Starlink Mini Uplink Setup Guide

What You'll Achieve

By the end of this guide your AirCast device streams video and telemetry over a Starlink Mini instead of (or alongside) a 4G modem β€” activated, wired to the Pi over Ethernet, powered from a battery, and monitored from your phone.

Time needed: ~30 minutes (plus Starlink account activation)
Difficulty: Easy β€” no terminal commands on the AirCast side

πŸ’‘ Why Starlink Mini?

  • Works beyond cell coverage β€” mountains, offshore, and areas where LTE is jammed or absent
  • High uplink bandwidth β€” comfortable headroom for 1080p and multiple streams
  • Plug-and-play with AirCast β€” the Mini is just an Ethernet WAN; no AirCast configuration needed

1. Activate the terminal

A new Mini must be activated against a Starlink account before it will pass traffic. Do this at home over good internet, not in the field.

  1. 1

    Create a dedicated email address

    Register a fresh mailbox for this terminal and store the address and password with the aircraft β€” the email is your permanent key to the Starlink account. One terminal per account: Starlink does not reliably let you bind multiple terminals to one account.

  2. 2

    Register the terminal

    Open starlink.com/activate and enter the serial number printed on the back of the Mini’s housing (it starts with M1HT…), or the KIT number (KIT4M…) from the box.

  3. 3

    Pick the Roam plan

    Choose ROAM β€” it is the only plan that allows in-motion use and international travel. Residential, Business, Land Mobility, and Maritime are not what you want here. If a trial option is offered (e.g. 7-day / 50 GB at $0), take it β€” you can evaluate the terminal before paying for a month.

  4. 4

    Add a payment card

    The card can have a zero balance β€” Starlink only makes a $0 authorization charge, confirmed through your banking app. The name on the card must be the real cardholder name.

  5. 5

    Handle the address check

    If the service address fails validation ("Provided address appears to be invalid"), tick the "This address cannot be validated, but I know it is correct" checkbox and continue β€” this is expected for field deployments without a formal service address.

  6. 6

    Set the account password and store credentials

    After checkout, set an account password and file it together with the email credentials and the terminal serial number. You will need all three for support, transfers, and reactivation.
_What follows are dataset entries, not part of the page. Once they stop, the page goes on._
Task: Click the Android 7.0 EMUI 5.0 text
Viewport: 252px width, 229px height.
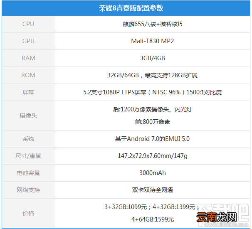Action: pyautogui.click(x=152, y=139)
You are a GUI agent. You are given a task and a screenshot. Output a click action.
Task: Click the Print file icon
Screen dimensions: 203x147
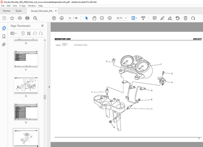(28, 18)
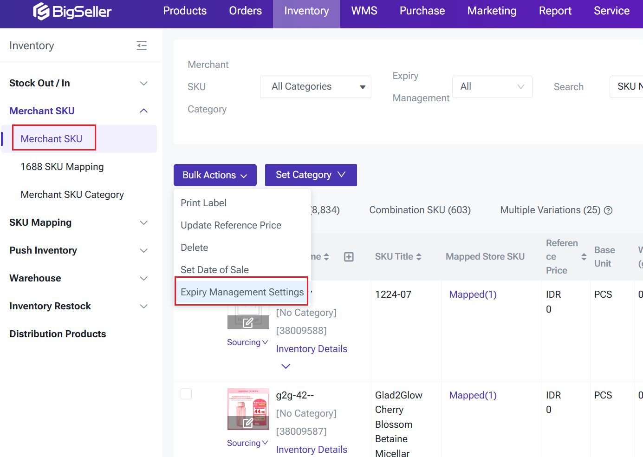Open the Expiry Management All dropdown
This screenshot has height=457, width=643.
[x=492, y=87]
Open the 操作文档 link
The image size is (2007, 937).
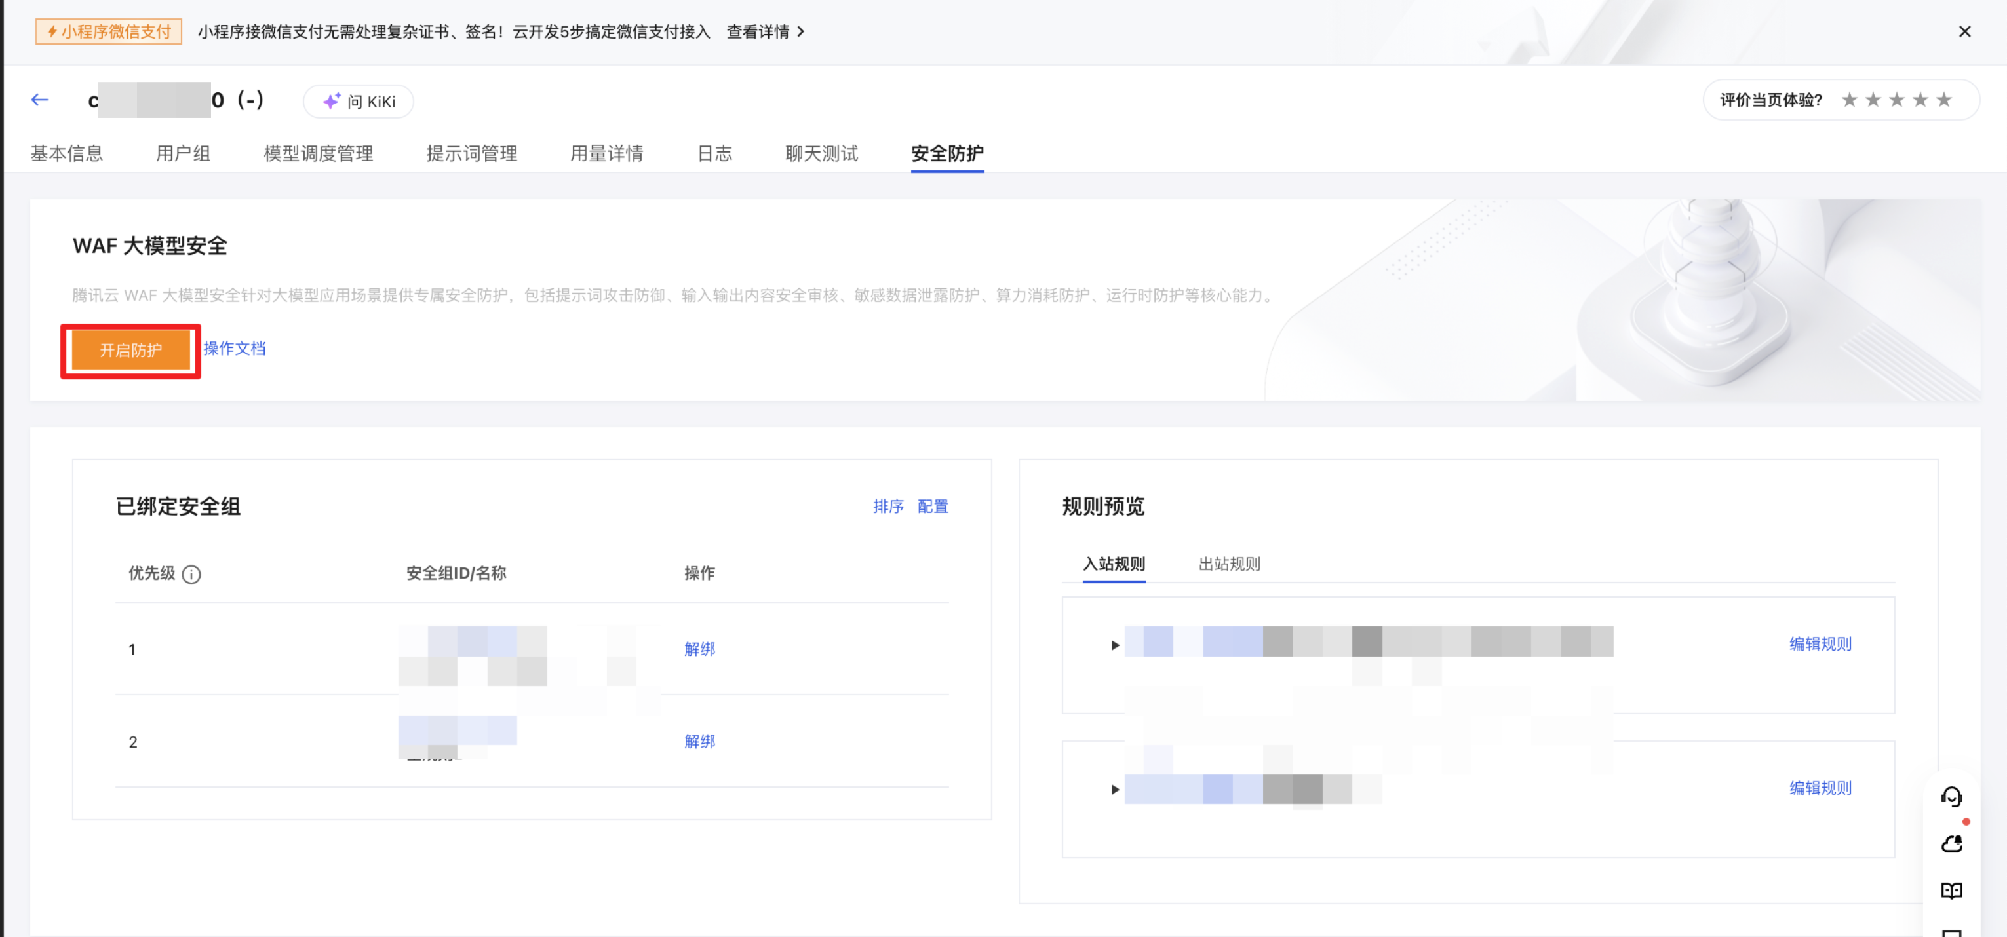pos(234,348)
Ukraine: terminals used in Ukraine must additionally pass Starlink's Ukraine verification flow before field use β€” complete it in the Starlink account as soon as the terminal is activated.

2. Manage the plan and the terminal

Everything account-side lives at starlink.com under your terminal's login. The Service Plans tab lists each terminal with its status; clicking into one shows data used this billing period, firmware version, kit and serial numbers, uptime, and remote Reboot / Stow / Transfer actions.

  • Roam – 50 GB (~$50/mo) covers evaluation and intermittent operations. Streaming eats roughly 1–3Β GB per hour, so 50Β GB is 20–40 flight hours.
  • Roam – Unlimited for daily operations β€” pricing varies by region; check the account page for your rate.
  • Pause when idle. Roam plans can be paused month-to-month from the account β€” no reason to pay for a terminal sitting in storage.

3. Wire it to the AirCast device

The Mini exposes a LAN Ethernet port and runs its own router with a DHCP server. AirCast needs nothing special:

  1. Power the Mini from 12–48Β V DC β€” from a battery through a suitable regulator, or the supplied mains adapter at a ground station. Budget 25–40Β W sustained.
  2. Run an Ethernet cable from the Mini's LAN port to the PiΒ 4's Ethernet port. The Pi picks up an address over DHCP and the uplink is live β€” the AirCast dashboard, stream, and telemetry work exactly as they do over 4G.
  3. Give the dish open sky. Obstructions (trees, masts, the airframe itself) cause periodic dropouts that look like random stream stalls β€” check the obstruction map in the Starlink app before blaming the software.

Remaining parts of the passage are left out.